> EXERCISE PASSAGE:
****

• Alumina boss says medium term outlook for market for aluminium feedstock is very strong
  • Decarbonisation and industrial growth will increase demand by 11Mt, 3.5 times planned new supply outside China
  • BHP brings materials sector down as Deterra and Stanmore get bump from its quarterly review

Alumina Limited (ASX:AWC), the lucky ducks who own a non-operating 40% stake in the Alcoa World Alumina Chemicals business, is on a high right now with rising aluminium prices and supply disruptions putting a rocket up alumina demand.

The closure of Russian market leader Rusal’s Nikolaev refinery in Ukraine, sanctions on Australian experts to Russia, Covid issues, production curtailments and Chinese environmental measures have helped drive prices higher, Alumina CEO Mike Ferraro said.

“The alumina market price reached over $530 per tonne in March 2022 and averaged $498 per tonne for that month. The API currently sits at $371 per tonne, still well above the average price of $329 per tonne in 2021,” he said.

That has flowed through into $115.5m of distributions from AWAC to the ASX-listed Alumina in the March quarter taking its total for the year to $141.2m and more expected in May.

But while Ferraro noted a number of supply disruptions had caused price volatility over the past have years, the medium term outlook could support a supply-demand imbalance in the years ahead.

“The medium-term outlook for the alumina market is strong. Over the next five years, the expected and potential increase in primary aluminium production is 5.9 million tonnes per annum outside China due to industrial growth and a decarbonising world,” he said.

“This would require around 11 million tonnes per annum of extra alumina. Only 3 million tpa of additional alumina production is currently committed outside China in the next few years.”

China only exports at high prices, and it will take a long time to bring on new capacity outside the Middle Kingdom, according to Ferraro. This could lead to regional supply deficits.

****

> WORK INSTRUCTION 1:
Decide whether each statement below agrees with the article on the alumina market. Answer yes or no for each, and quote the deciding words of the article.
(a) Alumina Limited holds a non-operating 40% stake in the Alcoa World Alumina Chemicals business.
(b) The current API alumina price is below the 2021 average.
(c) Six million tonnes per annum of additional alumina production is committed outside China in the next few years.
> WORK INSTRUCTION 2: According to the article on the alumina market, what amount of distributions did Alumina receive from AWAC in the March quarter?
> WORK INSTRUCTION 3: Resume the article on the alumina market outlook, picking up after its final sentence.

****

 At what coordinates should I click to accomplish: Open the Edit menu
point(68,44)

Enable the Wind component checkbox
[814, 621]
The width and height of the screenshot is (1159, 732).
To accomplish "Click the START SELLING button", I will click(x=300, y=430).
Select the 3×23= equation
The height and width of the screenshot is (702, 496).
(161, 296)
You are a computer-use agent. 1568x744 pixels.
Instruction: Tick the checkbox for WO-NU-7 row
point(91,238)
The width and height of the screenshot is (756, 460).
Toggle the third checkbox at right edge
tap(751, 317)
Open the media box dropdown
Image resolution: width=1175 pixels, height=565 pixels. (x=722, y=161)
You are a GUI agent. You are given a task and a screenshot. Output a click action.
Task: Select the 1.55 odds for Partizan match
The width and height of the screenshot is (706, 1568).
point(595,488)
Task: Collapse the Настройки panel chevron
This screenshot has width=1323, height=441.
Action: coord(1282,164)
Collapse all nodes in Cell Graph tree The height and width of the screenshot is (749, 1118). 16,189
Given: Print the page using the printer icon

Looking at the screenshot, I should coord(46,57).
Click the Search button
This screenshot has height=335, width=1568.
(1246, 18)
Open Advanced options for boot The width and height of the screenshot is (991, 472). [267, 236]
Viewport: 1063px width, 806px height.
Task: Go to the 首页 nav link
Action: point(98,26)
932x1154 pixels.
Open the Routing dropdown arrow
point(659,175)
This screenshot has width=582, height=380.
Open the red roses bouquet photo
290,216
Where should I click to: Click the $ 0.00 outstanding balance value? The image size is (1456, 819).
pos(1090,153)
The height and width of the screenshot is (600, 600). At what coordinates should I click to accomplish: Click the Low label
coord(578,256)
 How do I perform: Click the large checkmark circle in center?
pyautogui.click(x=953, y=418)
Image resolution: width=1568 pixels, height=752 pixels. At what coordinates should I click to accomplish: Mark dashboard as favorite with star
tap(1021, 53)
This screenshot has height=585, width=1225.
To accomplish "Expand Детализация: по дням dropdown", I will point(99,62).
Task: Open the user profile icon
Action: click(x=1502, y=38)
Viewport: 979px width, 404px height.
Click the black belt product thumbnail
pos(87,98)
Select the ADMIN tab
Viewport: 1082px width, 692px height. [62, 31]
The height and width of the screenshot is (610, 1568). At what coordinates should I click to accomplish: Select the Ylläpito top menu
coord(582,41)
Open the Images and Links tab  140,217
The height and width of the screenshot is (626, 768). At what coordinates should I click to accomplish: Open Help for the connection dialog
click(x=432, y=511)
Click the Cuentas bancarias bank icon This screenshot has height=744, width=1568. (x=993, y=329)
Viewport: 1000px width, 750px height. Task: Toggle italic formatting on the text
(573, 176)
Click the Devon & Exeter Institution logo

****

> ANSWER SPACE 1:
(a) Yes: "own a non-operating 40% stake in the Alcoa World Alumina Chemicals business"
(b) No: "The API currently sits at $371 per tonne, still well above the average price of $329 per tonne in 2021"
(c) No: "Only 3 million tpa of additional alumina production is currently committed outside China in the next few years."

> ANSWER SPACE 2: $115.5m

> ANSWER SPACE 3:
“The global energy transition and growth in aluminium metal consumption driven by de-carbonisation are positive for the alumina industry,” he said.

“These fundamental positives for the medium term reinforce the
value of already established alumina assets which have long term energy, with ready access to bauxite, such as AWAC.”

 

Alumina (ASX:AWC) share price today:


 

 

BHP leads market lower

BHP’s (ASX:BHP) downgrades in nickel and copper and lower iron ore production saw the company lose 3.06% on the release of its quarterly operational review.

That led the market lower with losses across coal, iron ore and gold miners carrying the materials sector to a 1.6% fall.

Some of the strongest performances ironically came from companies who emerged as incidental winners of BHP’s quarterly.

Deterra Royalties (ASX:DRR), which counts its only real asset as a royalty over BHP’s Mining Area C, was up 1.46%.

BHP announced record quarterly production of 29.3Mt from MAC in the March quarter, where its new South Flank mine hit a 58Mtpa run rate and is ramping up to 80Mtpa over the next three years.

Stanmore Resources (ASX:SMR) was also up more than 5% after BHP confirmed it expects the US$1.2 billion sale of its 80% share in the BHP-Mitsui Coal business to the Indonesian backed miner to clear on May 3.